What to do =>
Output, exactly as written, the lines of the data below from the one containing "Image resolution: width=1308" to the end.

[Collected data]
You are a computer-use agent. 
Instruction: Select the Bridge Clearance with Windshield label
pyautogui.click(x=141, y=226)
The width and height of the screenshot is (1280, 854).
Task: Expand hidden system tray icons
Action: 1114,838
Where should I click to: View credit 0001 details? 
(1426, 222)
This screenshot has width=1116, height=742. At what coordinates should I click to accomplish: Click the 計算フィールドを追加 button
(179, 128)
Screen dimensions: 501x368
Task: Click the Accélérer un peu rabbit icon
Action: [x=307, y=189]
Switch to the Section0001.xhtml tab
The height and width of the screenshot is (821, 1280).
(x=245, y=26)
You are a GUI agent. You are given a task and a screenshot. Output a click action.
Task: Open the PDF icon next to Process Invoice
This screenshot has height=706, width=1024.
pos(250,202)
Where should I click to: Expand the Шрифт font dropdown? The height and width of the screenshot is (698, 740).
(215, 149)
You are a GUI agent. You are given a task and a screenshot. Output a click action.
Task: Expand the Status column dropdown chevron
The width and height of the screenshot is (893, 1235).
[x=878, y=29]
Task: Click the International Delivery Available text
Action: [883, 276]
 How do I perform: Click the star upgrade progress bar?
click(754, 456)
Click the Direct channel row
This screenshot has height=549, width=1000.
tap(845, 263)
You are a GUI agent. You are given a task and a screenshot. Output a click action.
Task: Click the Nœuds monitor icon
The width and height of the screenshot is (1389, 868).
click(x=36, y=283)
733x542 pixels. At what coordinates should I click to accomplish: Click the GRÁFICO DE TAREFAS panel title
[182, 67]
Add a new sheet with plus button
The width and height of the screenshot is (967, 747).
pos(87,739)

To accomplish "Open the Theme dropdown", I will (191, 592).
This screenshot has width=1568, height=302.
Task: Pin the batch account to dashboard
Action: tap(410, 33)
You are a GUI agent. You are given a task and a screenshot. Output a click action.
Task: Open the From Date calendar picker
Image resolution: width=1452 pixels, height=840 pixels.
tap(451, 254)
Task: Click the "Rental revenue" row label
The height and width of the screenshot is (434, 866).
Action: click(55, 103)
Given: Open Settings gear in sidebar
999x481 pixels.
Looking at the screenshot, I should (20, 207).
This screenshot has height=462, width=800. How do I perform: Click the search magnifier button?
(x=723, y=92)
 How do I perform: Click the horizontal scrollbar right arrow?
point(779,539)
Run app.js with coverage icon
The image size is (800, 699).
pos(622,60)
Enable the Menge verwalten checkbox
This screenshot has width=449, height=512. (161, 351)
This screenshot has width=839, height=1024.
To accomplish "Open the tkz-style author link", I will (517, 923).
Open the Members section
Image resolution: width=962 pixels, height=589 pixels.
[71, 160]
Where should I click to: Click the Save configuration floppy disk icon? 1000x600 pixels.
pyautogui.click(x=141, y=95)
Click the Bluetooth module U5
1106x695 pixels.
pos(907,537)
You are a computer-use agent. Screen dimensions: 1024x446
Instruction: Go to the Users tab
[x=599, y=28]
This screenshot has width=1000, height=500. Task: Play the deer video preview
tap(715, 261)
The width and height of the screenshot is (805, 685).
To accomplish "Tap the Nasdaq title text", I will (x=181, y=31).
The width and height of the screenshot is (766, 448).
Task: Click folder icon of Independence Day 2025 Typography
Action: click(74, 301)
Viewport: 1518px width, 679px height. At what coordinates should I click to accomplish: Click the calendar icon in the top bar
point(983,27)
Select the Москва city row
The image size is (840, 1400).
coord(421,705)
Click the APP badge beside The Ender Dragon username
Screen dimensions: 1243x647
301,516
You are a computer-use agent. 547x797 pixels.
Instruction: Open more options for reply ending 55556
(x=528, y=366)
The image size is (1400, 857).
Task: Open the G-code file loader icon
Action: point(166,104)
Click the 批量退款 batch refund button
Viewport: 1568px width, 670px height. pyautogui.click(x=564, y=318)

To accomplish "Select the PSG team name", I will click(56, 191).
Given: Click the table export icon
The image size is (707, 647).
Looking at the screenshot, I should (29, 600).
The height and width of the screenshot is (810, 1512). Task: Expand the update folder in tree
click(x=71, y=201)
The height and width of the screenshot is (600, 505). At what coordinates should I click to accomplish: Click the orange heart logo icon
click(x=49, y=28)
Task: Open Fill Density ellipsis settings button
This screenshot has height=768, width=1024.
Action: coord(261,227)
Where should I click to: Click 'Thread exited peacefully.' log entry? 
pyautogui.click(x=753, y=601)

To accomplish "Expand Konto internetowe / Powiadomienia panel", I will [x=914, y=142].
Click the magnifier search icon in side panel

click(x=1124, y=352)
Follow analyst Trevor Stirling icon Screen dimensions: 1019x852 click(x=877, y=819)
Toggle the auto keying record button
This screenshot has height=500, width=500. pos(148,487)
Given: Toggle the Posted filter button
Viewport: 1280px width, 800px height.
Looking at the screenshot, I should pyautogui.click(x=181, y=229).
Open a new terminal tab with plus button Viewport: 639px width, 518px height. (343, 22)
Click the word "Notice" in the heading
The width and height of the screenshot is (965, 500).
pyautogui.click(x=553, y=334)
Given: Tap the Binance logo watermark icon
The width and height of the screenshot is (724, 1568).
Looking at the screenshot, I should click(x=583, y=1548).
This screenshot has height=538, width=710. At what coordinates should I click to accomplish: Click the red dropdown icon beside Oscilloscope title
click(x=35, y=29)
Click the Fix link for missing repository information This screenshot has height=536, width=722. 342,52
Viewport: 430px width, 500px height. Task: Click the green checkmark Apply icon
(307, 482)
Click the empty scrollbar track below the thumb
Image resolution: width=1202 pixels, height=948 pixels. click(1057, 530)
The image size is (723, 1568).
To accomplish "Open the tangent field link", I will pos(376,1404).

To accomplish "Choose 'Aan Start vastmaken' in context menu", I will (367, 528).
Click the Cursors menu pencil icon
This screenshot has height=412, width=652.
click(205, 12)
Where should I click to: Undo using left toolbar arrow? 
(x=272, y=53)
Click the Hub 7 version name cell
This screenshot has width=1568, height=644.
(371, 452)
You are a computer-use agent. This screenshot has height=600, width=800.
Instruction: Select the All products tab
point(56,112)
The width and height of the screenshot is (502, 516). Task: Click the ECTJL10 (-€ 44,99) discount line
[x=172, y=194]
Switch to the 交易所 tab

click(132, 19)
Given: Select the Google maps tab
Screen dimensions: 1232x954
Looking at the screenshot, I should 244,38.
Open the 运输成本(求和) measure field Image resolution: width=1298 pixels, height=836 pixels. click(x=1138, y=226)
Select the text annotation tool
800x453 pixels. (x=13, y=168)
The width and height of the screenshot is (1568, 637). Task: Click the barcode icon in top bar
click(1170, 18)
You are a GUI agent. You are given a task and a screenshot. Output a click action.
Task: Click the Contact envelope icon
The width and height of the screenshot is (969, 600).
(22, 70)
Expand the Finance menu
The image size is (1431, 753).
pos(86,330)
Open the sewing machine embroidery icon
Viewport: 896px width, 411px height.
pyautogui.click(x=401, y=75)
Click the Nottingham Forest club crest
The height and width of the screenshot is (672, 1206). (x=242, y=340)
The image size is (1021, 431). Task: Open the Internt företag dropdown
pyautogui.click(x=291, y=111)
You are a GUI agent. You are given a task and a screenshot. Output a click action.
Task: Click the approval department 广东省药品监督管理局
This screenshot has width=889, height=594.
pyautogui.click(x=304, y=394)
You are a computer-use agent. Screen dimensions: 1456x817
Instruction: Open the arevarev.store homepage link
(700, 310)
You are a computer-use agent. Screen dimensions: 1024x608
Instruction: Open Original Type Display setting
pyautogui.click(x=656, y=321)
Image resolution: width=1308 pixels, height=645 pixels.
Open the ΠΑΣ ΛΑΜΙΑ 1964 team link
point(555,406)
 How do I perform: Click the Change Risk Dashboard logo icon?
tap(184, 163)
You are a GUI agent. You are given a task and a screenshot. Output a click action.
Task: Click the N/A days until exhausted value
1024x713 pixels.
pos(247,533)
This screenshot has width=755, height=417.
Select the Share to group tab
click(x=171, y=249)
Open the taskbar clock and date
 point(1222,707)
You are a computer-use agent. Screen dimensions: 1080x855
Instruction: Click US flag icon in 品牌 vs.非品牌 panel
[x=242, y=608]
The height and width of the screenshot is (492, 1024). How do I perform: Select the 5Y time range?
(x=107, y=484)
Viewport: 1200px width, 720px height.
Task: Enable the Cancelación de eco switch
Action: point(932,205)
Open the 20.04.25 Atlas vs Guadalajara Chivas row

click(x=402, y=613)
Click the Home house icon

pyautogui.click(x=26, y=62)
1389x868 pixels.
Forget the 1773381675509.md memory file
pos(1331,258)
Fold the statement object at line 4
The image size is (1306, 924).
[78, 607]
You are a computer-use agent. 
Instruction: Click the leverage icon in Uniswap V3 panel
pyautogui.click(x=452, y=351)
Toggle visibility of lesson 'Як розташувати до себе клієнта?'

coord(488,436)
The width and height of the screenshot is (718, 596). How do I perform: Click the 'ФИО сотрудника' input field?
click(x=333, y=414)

Solution for this exercise =>
Image resolution: width=1308 pixels, height=645 pixels.
Open the ΠΑΣ ΛΑΜΙΑ 1964 team link
point(555,406)
 How do I perform: Click the Change Risk Dashboard logo icon?
tap(184, 163)
You are a GUI agent. You are given a task and a screenshot. Output a click action.
Task: Click the N/A days until exhausted value
1024x713 pixels.
pos(247,533)
This screenshot has width=755, height=417.
Select the Share to group tab
click(x=171, y=249)
Open the taskbar clock and date
 point(1222,707)
You are a computer-use agent. Screen dimensions: 1080x855
Instruction: Click US flag icon in 品牌 vs.非品牌 panel
[x=242, y=608]
The height and width of the screenshot is (492, 1024). How do I perform: Select the 5Y time range?
(x=107, y=484)
Viewport: 1200px width, 720px height.
Task: Enable the Cancelación de eco switch
Action: point(932,205)
Open the 20.04.25 Atlas vs Guadalajara Chivas row

click(x=402, y=613)
Click the Home house icon

pyautogui.click(x=26, y=62)
1389x868 pixels.
Forget the 1773381675509.md memory file
pos(1331,258)
Fold the statement object at line 4
The image size is (1306, 924).
[78, 607]
You are a computer-use agent. 
Instruction: Click the leverage icon in Uniswap V3 panel
pyautogui.click(x=452, y=351)
Toggle visibility of lesson 'Як розташувати до себе клієнта?'

coord(488,436)
The width and height of the screenshot is (718, 596). How do I perform: Click the 'ФИО сотрудника' input field?
click(x=333, y=414)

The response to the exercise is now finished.